Closed yichao-cai closed 1 week ago

yichao-cai commented 1 week ago

Hi thank you for bringing this very interesting tool/framework in bridging TCGA and DepMap data to the community!

Can I get your help in better understanding the consideration/rational of including/exclusing certain genes in your modeling?

According to the method of your paper:

Because many genes do not impact cell viability (CERES < −0.5), elastic-net models were attempted only for genes with at least five dependent and nondependent cell lines, which included 7,260 out of 18,119 genes (40%) with effects scores in the DEPMAP (1Q21 release)

My questions would be:

  1. May I know is there any considerations that CERES score are used instead of Chronos score from DepMap?
  2. And why -0.5 is used as the cutoff to determine whether a gene impact cell viability or not? According to DepMap, 0 and -1 is recommended to be used as cutoff of not essential, and essential, respectively.
  3. Are there any specific considerations that you only include genes with >=5 dependent and non-dependent cell lines? Since in the final results you have only elastic net models on 40% of all the coding genes, which a lot of important cancer genes are excluded from this and subsequent downstream analysis.
    • Is it because you are looking for genes with bigger effect size (have both dependent and non-dependent cell lines)
    • If you apply the elastic net model on the genes with only dependent or non-dependent cell lines, how would the results look like or changed? Or is there any concerns/assumptions that I am missing here.

Your insight and input are highly valued and appreciated! Thanks a lot!
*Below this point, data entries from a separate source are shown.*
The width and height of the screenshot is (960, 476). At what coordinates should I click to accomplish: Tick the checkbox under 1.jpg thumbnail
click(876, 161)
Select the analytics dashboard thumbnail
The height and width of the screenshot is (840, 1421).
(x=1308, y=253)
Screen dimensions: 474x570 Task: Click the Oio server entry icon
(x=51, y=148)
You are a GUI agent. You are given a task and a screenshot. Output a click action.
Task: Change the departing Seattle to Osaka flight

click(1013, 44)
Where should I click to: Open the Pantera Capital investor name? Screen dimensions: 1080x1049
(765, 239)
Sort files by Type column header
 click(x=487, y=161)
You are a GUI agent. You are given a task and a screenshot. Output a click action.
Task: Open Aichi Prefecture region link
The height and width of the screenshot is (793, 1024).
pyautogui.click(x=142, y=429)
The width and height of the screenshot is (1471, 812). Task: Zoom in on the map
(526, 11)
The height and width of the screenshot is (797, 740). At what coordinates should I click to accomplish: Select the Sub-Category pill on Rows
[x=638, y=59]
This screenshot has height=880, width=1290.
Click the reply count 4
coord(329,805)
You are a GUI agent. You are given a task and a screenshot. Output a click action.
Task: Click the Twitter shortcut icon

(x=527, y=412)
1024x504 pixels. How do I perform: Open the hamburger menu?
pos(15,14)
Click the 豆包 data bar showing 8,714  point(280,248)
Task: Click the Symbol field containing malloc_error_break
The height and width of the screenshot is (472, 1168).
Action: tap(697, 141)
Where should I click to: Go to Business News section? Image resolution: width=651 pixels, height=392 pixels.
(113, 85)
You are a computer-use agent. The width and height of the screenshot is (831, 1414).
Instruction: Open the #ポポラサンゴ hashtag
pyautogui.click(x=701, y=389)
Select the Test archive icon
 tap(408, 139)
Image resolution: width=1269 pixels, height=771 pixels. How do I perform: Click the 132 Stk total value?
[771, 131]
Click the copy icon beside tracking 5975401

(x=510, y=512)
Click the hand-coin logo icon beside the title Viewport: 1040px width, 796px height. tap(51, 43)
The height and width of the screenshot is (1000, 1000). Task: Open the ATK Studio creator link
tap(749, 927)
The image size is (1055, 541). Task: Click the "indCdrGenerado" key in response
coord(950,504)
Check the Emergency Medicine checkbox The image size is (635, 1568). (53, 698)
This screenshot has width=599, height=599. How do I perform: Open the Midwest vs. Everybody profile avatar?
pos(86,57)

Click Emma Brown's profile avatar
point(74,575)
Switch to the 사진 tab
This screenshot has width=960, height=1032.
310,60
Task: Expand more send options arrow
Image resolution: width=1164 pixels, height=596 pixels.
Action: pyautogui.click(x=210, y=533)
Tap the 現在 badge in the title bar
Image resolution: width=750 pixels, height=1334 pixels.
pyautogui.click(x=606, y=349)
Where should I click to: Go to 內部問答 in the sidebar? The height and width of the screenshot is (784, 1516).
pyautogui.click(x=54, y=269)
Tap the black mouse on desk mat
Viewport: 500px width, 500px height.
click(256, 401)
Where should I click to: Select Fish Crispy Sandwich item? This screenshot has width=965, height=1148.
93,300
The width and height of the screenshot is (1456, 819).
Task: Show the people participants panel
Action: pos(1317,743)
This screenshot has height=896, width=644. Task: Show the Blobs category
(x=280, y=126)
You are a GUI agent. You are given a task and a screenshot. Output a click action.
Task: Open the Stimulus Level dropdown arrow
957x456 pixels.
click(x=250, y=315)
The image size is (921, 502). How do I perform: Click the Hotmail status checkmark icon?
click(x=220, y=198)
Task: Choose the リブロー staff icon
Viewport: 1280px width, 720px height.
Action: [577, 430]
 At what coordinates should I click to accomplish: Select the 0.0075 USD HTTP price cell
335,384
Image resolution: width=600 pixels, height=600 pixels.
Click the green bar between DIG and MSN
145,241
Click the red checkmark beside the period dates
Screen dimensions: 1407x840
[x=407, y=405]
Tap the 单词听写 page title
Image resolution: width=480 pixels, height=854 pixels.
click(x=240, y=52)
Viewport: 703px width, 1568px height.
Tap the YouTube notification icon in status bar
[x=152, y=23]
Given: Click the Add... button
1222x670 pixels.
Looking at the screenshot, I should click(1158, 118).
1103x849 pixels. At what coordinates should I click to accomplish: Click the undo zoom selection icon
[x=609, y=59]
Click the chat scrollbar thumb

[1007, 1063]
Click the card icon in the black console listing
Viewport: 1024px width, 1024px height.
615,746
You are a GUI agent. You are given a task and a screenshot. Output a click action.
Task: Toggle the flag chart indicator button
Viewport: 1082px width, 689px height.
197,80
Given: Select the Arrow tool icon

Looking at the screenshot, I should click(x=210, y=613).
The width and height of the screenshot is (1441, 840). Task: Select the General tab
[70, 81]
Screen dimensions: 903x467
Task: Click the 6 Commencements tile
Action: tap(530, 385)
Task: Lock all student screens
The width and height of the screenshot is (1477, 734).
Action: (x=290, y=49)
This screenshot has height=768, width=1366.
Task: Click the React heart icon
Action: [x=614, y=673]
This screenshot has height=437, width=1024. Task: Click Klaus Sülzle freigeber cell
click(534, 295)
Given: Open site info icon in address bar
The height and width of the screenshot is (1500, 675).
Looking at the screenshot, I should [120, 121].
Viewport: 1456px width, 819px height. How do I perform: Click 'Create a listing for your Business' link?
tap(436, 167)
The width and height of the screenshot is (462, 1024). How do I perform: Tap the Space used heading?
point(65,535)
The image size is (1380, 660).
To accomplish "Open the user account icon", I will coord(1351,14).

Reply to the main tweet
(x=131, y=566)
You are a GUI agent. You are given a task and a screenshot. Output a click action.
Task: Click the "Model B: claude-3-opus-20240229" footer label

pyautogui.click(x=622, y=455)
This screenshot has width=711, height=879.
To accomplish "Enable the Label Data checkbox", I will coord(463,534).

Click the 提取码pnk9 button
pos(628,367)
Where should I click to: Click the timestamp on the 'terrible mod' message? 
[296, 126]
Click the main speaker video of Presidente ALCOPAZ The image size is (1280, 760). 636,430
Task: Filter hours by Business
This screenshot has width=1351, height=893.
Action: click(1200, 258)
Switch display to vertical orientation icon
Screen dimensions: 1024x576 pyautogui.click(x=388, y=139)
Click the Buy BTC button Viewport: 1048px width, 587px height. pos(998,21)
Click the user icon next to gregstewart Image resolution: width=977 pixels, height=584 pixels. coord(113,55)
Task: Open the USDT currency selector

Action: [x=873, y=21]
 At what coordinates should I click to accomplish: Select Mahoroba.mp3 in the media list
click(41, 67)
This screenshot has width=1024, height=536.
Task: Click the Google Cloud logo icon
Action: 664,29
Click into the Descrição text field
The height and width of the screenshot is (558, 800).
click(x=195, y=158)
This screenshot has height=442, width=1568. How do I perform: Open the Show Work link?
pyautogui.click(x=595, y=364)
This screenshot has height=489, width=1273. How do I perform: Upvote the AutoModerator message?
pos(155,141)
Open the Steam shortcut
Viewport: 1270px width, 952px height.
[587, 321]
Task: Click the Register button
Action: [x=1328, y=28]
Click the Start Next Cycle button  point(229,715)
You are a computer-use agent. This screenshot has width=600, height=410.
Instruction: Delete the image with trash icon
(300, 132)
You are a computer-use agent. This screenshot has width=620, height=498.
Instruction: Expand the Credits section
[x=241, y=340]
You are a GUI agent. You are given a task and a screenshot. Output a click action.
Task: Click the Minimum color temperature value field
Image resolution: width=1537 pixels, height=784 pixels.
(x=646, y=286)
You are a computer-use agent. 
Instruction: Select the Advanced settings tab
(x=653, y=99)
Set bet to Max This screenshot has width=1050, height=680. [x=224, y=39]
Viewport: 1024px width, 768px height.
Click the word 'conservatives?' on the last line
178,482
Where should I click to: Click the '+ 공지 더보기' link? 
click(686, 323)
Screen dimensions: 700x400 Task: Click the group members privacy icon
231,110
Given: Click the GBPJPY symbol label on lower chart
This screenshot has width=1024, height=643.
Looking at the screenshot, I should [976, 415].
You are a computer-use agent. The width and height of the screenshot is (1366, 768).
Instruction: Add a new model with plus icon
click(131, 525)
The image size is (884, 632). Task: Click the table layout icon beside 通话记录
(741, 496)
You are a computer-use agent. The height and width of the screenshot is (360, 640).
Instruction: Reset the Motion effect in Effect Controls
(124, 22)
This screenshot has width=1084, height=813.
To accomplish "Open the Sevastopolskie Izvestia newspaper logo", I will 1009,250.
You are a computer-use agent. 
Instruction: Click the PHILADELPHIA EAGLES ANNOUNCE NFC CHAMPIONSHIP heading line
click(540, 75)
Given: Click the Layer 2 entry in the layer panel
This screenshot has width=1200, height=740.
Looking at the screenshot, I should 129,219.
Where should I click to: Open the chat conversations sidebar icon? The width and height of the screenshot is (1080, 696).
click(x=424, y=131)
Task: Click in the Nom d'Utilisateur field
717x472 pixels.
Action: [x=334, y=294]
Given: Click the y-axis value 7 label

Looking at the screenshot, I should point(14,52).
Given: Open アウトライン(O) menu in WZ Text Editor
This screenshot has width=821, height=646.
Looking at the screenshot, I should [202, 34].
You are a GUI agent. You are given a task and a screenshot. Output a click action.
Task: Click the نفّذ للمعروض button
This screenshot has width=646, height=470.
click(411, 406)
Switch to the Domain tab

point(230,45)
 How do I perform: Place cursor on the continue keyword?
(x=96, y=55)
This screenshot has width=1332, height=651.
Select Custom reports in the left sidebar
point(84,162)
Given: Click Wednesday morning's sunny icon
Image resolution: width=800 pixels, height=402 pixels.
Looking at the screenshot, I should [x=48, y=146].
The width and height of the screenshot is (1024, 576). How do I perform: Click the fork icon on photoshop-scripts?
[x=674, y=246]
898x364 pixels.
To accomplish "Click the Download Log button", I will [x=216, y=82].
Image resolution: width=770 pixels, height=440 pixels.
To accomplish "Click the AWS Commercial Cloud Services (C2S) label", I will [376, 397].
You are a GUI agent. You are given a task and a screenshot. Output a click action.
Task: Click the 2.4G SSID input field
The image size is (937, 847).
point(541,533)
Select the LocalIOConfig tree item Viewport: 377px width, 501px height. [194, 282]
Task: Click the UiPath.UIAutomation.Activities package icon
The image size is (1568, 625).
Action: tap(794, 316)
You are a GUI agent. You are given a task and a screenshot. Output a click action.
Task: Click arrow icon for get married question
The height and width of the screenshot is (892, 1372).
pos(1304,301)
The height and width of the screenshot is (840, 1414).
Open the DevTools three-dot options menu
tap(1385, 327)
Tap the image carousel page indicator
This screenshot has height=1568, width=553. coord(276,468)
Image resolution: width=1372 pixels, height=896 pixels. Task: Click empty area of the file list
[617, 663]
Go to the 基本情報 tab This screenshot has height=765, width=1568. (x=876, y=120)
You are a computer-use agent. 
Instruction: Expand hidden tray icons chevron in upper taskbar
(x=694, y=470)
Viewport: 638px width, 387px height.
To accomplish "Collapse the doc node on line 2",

xushiabbvie commented 1 week ago

Hi, thank you for trying our method! For your questions:

  1. We started generating the TCGADEPMAP when 21Q1 data just released. At that time, CERES score was the only score available from DepMap. For the future release, we can use Chronos instead of CERES for prediction.
  2. It is related to the first question. -0.5 is the cutoff suggested by DepMap when we built the TCGADEPMAP.
  3. The goal of building TCGADEPMAP is to prioritize potential threpeutical targets. Common essential and non-essentail genes are not suitable to be used as targets since they are either toxic or having no effect at all. Therefore, we first filtered out those genes before training the model. Also, genes with larger effect size as you mentioned will be better to build models. We haven't tested the performance of building models with only dependent or non-dependent cell lines since one of our goals is to identify dependent samples from all samples. For example, the patients with high ERBB2 expression will be more suitable to HER2 treatment. If you build a model with only ERBB2 dependent cell lines, the ERBB2 expression will always be high. Then it is likely ERBB2 expression will not be included in the model, which is not suitable to explain the MOA of the treatment and also identify potential targets for patients.

Hope this helps. Thanks.